- _Excerpted data_
Segment Open

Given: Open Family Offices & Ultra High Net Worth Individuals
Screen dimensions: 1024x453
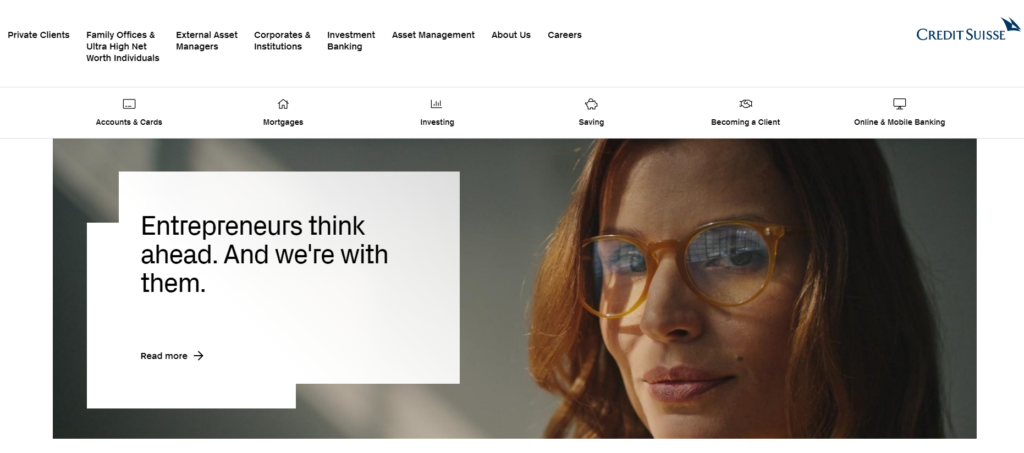Looking at the screenshot, I should click(122, 46).
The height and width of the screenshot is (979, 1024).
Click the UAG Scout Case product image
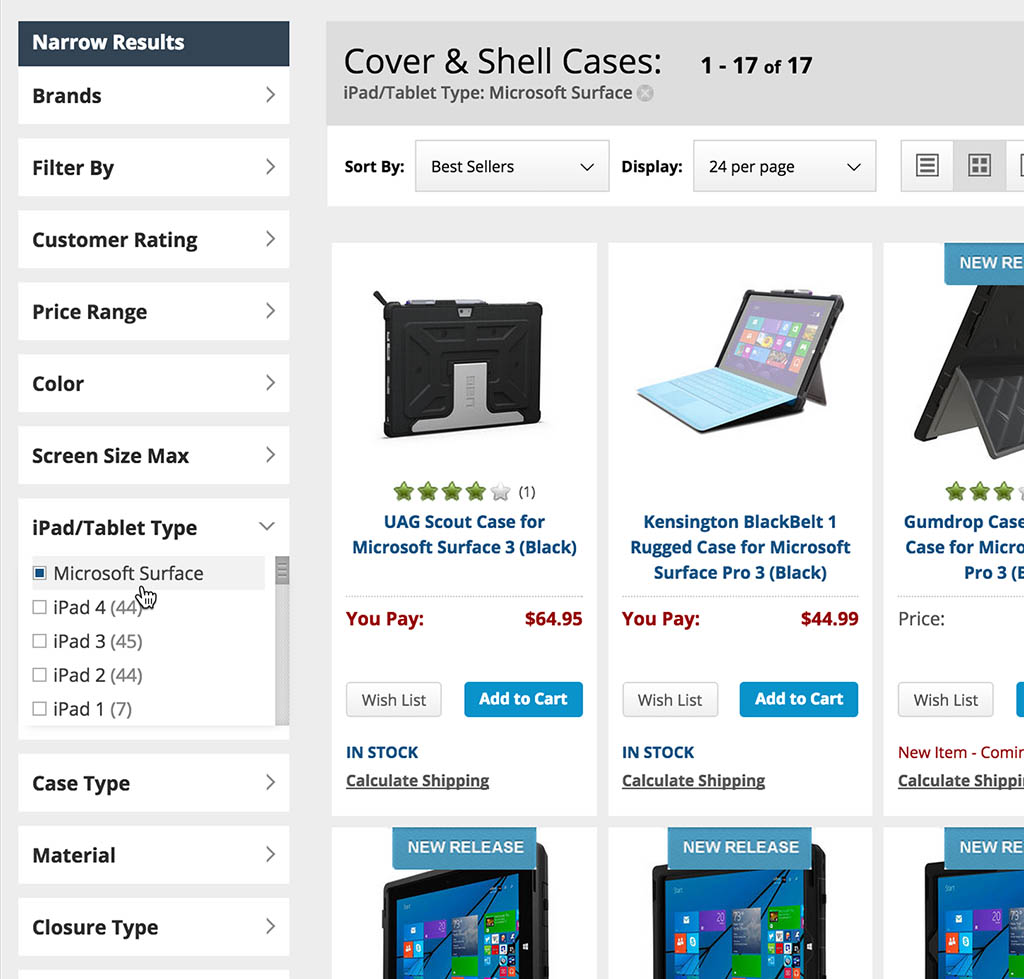point(462,364)
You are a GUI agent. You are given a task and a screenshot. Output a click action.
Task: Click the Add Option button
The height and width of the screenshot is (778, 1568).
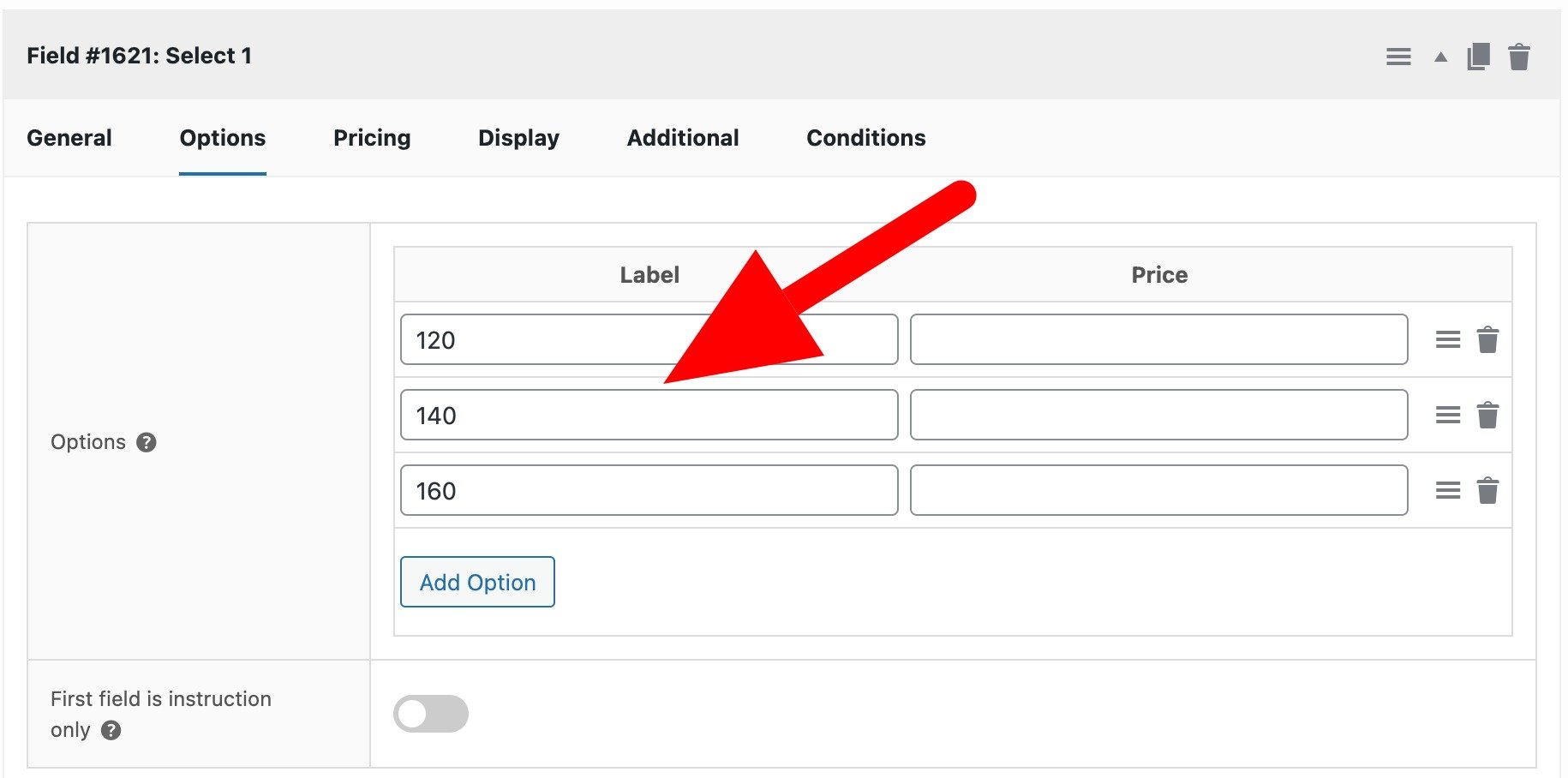[476, 582]
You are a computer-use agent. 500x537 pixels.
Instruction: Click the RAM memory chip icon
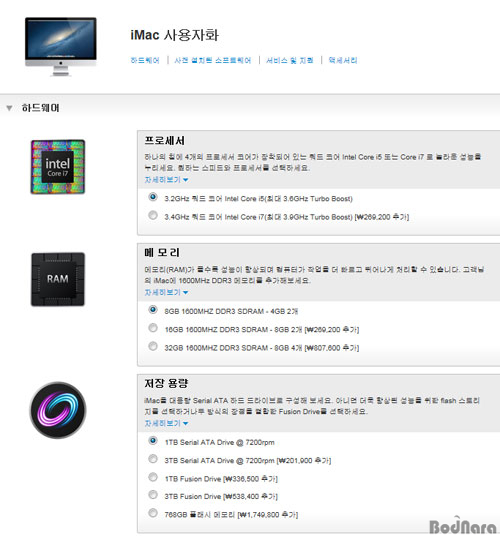point(58,279)
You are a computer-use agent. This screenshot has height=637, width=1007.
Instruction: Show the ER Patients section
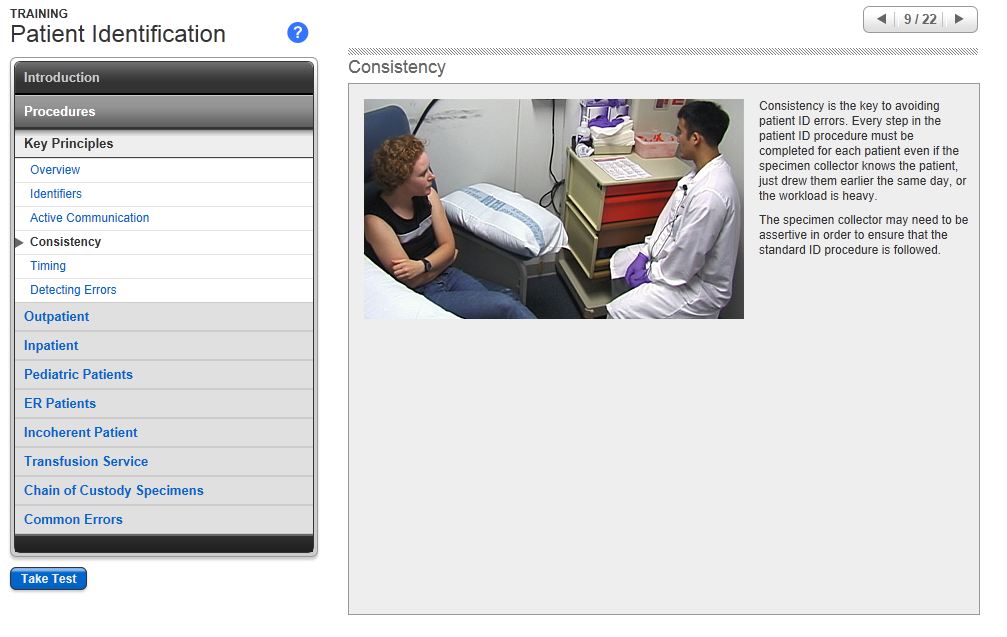[60, 403]
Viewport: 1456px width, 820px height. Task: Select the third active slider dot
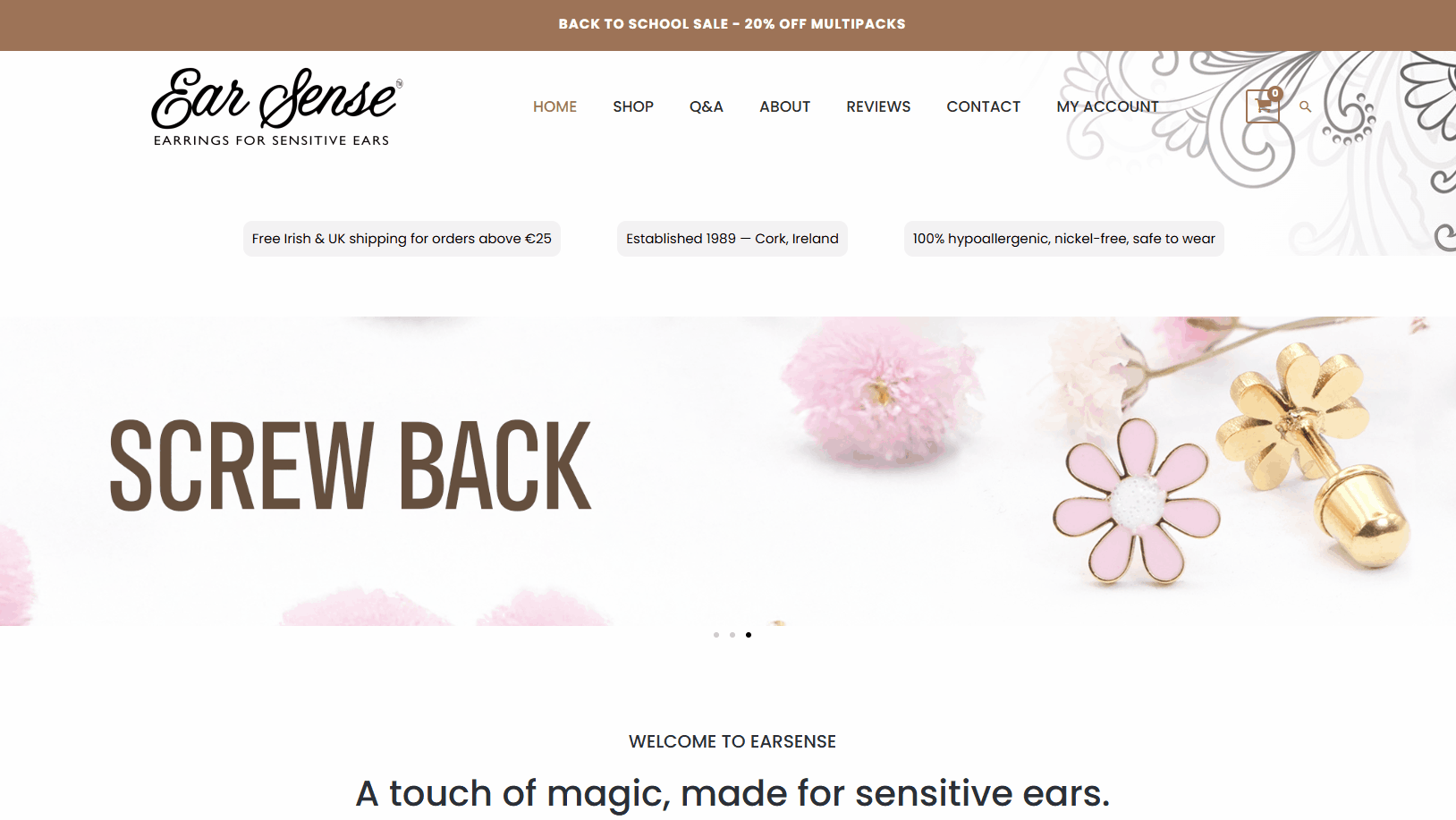tap(749, 635)
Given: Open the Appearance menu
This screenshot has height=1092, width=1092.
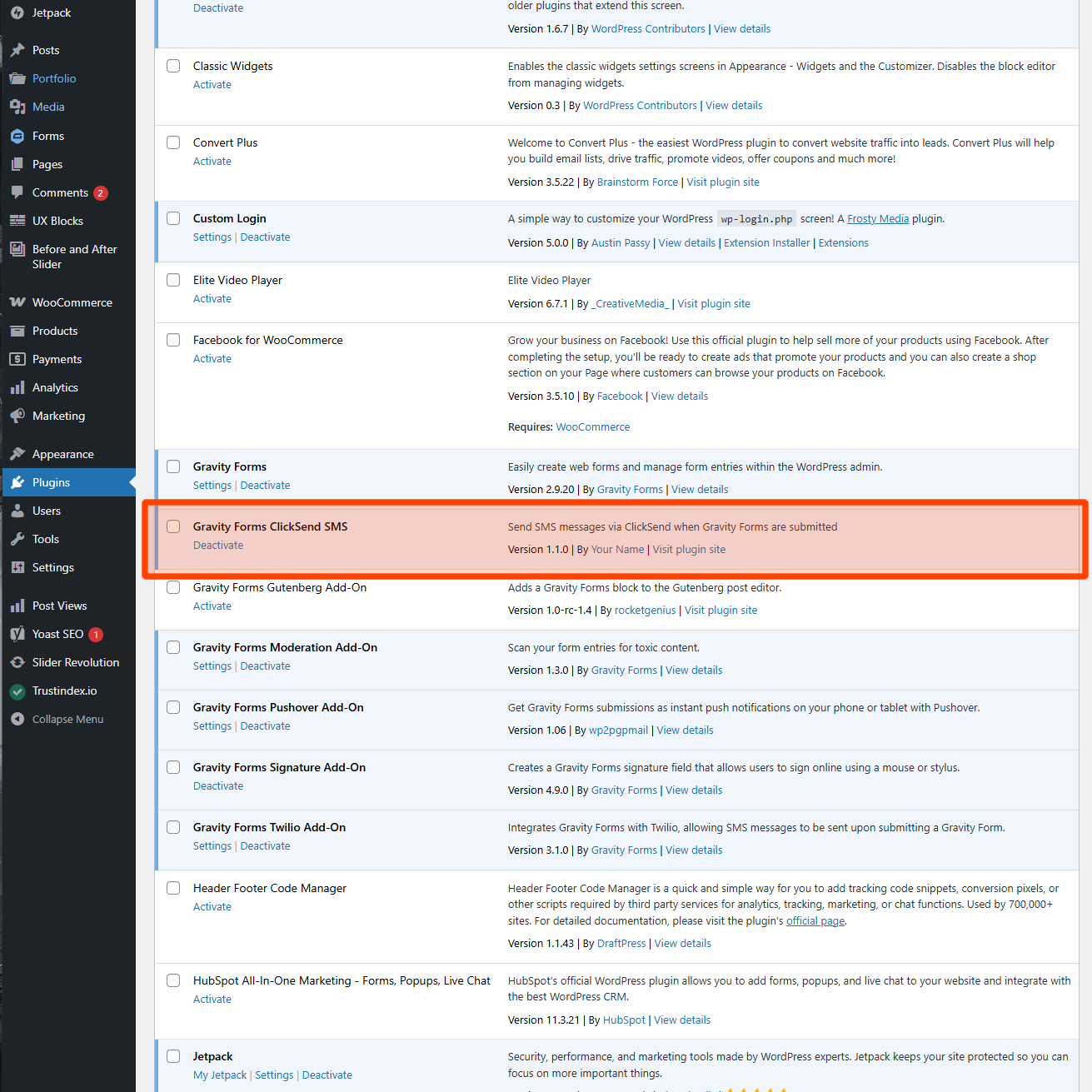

Segment Closed

- _About this task_
Copy out all the records exactly, excluding pictures.

- _Solution_
Given: Open Family Offices & Ultra High Net Worth Individuals
Screen dimensions: 1024x453
Looking at the screenshot, I should click(122, 46).
The height and width of the screenshot is (979, 1024).
Click the UAG Scout Case product image
point(462,364)
You are a GUI agent. You are given a task and a screenshot. Output a click action.
Task: Click the Add Option button
The height and width of the screenshot is (778, 1568).
[476, 582]
You are a computer-use agent. 500x537 pixels.
Instruction: Click the RAM memory chip icon
point(58,279)
You are a computer-use agent. This screenshot has height=637, width=1007.
Instruction: Show the ER Patients section
[60, 403]
Viewport: 1456px width, 820px height. Task: Select the third active slider dot
tap(749, 635)
Given: Open the Appearance menu
This screenshot has height=1092, width=1092.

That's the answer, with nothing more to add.